──────── Given data ────────

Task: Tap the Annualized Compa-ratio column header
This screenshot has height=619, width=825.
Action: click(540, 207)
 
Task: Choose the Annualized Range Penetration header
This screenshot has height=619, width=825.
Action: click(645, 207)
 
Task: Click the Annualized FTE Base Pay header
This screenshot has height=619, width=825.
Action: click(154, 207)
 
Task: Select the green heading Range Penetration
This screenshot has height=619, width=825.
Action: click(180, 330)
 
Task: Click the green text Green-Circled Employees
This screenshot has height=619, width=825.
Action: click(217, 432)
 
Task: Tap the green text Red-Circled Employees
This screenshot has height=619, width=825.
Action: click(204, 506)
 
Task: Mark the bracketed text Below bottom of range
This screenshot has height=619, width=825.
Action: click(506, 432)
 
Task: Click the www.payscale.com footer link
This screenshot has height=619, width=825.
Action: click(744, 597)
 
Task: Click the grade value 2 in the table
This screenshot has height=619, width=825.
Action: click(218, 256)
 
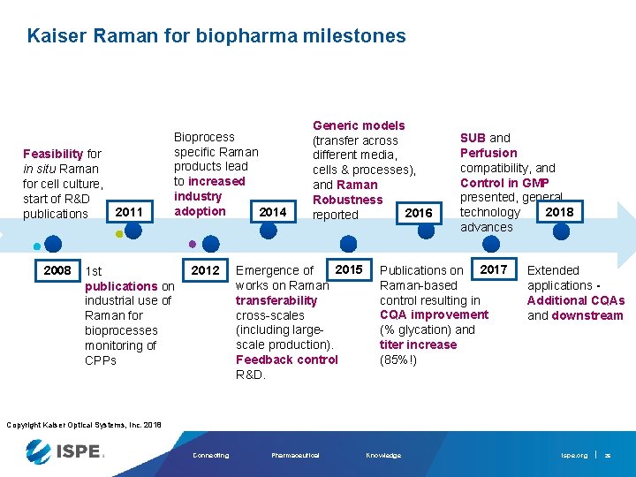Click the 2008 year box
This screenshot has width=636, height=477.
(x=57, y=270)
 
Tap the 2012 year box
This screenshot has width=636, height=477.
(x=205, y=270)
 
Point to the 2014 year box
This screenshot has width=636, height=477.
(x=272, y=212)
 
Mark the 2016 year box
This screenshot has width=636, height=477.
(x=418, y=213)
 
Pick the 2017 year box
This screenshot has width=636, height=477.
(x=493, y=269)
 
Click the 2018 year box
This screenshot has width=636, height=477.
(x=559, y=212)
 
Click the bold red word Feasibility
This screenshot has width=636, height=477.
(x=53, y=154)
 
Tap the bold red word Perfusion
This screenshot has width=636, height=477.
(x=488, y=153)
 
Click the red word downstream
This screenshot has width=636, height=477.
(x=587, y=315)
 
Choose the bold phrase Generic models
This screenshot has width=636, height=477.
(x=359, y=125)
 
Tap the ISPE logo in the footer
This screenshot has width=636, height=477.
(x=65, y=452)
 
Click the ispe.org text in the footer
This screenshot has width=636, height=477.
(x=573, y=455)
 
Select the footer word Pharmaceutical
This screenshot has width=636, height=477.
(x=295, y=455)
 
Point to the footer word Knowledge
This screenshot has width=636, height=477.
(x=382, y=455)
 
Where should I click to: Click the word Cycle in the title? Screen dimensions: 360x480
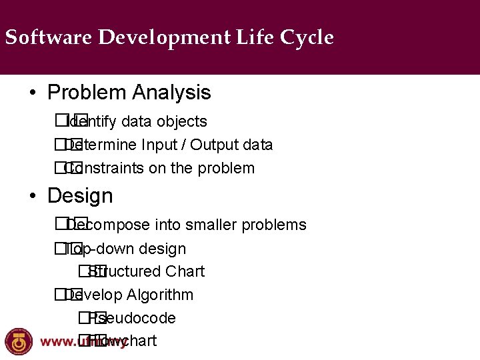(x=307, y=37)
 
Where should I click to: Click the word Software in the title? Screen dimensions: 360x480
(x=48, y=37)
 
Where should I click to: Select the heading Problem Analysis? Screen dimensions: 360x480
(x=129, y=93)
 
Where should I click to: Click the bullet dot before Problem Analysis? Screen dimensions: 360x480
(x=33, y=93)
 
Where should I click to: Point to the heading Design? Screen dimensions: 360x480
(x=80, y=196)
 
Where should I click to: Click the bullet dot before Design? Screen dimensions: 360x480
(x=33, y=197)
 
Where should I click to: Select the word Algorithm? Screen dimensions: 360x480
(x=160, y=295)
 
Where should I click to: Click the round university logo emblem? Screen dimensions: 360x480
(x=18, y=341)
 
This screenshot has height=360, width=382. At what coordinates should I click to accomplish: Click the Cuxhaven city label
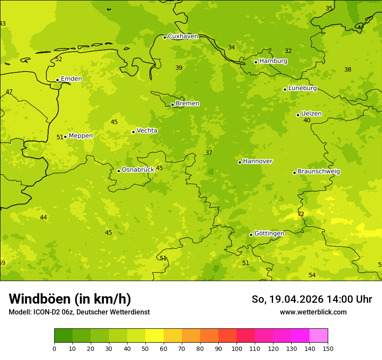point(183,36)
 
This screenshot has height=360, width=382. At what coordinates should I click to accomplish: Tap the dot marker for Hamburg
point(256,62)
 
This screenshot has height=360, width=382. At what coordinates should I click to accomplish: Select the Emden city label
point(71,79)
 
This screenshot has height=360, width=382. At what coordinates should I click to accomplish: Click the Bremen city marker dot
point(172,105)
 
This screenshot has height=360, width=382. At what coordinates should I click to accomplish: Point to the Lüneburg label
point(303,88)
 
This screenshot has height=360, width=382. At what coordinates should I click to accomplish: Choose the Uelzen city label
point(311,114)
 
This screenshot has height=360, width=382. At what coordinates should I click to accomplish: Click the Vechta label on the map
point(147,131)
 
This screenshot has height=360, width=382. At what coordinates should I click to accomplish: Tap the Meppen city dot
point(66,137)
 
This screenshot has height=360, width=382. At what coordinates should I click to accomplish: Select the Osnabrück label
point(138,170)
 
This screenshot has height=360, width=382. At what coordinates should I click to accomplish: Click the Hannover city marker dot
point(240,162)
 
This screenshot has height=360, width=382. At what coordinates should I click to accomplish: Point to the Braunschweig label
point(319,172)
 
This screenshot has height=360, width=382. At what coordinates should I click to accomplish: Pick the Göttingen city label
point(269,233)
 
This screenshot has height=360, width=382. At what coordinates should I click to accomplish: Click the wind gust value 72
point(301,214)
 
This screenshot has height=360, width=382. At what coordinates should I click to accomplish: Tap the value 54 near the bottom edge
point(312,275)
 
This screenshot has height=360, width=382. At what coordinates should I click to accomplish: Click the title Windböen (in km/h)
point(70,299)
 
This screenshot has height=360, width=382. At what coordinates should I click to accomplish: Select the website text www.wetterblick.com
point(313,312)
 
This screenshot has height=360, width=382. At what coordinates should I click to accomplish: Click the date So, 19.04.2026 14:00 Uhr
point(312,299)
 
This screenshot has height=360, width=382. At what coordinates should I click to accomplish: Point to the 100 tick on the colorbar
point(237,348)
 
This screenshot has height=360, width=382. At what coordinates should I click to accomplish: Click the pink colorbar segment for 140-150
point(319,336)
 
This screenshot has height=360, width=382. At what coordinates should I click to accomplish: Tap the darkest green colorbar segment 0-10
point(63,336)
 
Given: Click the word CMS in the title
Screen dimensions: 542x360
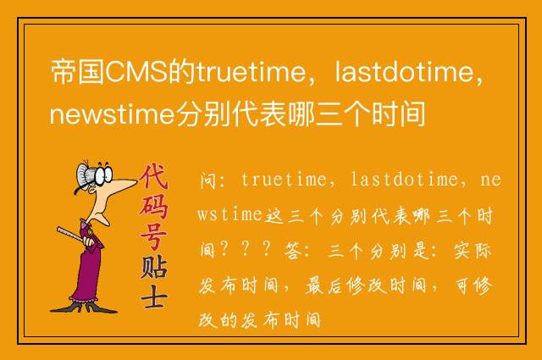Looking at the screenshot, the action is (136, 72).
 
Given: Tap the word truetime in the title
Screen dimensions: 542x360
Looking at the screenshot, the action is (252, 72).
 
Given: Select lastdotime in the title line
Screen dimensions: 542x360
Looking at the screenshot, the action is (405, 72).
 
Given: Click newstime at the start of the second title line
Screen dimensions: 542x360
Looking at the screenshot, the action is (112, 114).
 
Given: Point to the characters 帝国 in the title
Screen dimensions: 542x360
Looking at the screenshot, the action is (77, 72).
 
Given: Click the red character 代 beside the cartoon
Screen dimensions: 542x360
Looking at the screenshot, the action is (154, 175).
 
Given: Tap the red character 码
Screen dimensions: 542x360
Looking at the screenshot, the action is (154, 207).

────────

**Exercise prompt:**
Copy the listing above word for word, starting from its first line and ending with the line that contains "Action: click(744, 597)", including both of those lines.

**Right answer:**
Task: Tap the Annualized Compa-ratio column header
This screenshot has height=619, width=825.
Action: click(540, 207)
 
Task: Choose the Annualized Range Penetration header
This screenshot has height=619, width=825.
Action: click(645, 207)
 
Task: Click the Annualized FTE Base Pay header
This screenshot has height=619, width=825.
Action: click(154, 207)
 
Task: Select the green heading Range Penetration
This screenshot has height=619, width=825.
Action: click(180, 330)
 
Task: Click the green text Green-Circled Employees
This screenshot has height=619, width=825.
Action: click(217, 432)
 
Task: Tap the green text Red-Circled Employees
This screenshot has height=619, width=825.
Action: click(204, 506)
 
Task: Mark the bracketed text Below bottom of range
This screenshot has height=619, width=825.
Action: click(506, 432)
 
Task: Click the www.payscale.com footer link
This screenshot has height=619, width=825.
Action: click(744, 597)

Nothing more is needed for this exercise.